Hi, heading back to Destin next month and I'm interested in a blue water trip. I'll be flying solo and can't afford to hire a charter for an entire day by myself. Can anyone recommend a place that does make up charters? I did this in OBX a couple of years ago and had a great time and was put with 5 other guys on a 54' sportfisherman.

Thank you!


----------



## weedline (Aug 20, 2011)

it will be realy tough to fill a boat in september especialy to go offshore and troll some reason most tourists want to bottom fish i have deckhanded on a few group trips offshore and we quit running them after our last one we caught a sailfish and all the schoolie dolphin u wanted and and 4 people complained because they didnt catch a sailfish or marlin with that said try harborwalk charters or fishing fleet marina let them know u want to try to put together a trip and make it verry clear u want to bluewater fish they may be able to help give them as much time as u can and u might get lucky hope it works out


----------



## captnroger (Jun 27, 2013)

Thanks for the reply!


----------



## daniel9829 (Jan 31, 2009)

When are you going down?
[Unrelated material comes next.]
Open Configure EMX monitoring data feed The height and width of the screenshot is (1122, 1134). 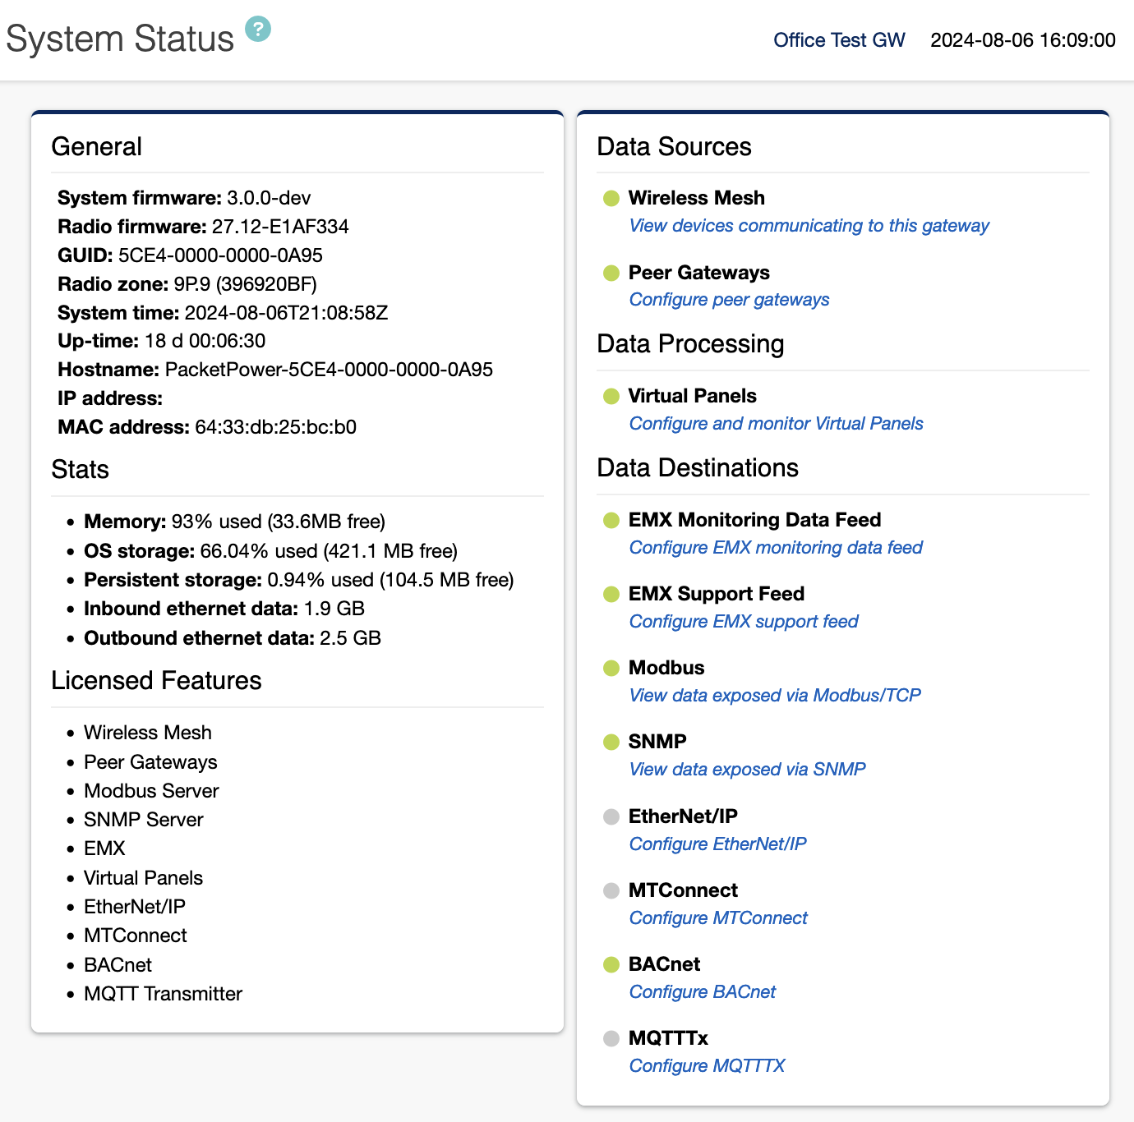tap(775, 548)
I have a couple of friends that are always ready to go might be able to work something out.


----------



## BananaTom (Feb 16, 2008)

Maybe you should book it now, and then post on here, looking for people to fill it. 

If it does not fill, cancel a week out.


----------



## captnroger (Jun 27, 2013)

Daniel I sent you a PM, Tom thanks for the advice!


----------



## daniel9829 (Jan 31, 2009)

Answered PM


----------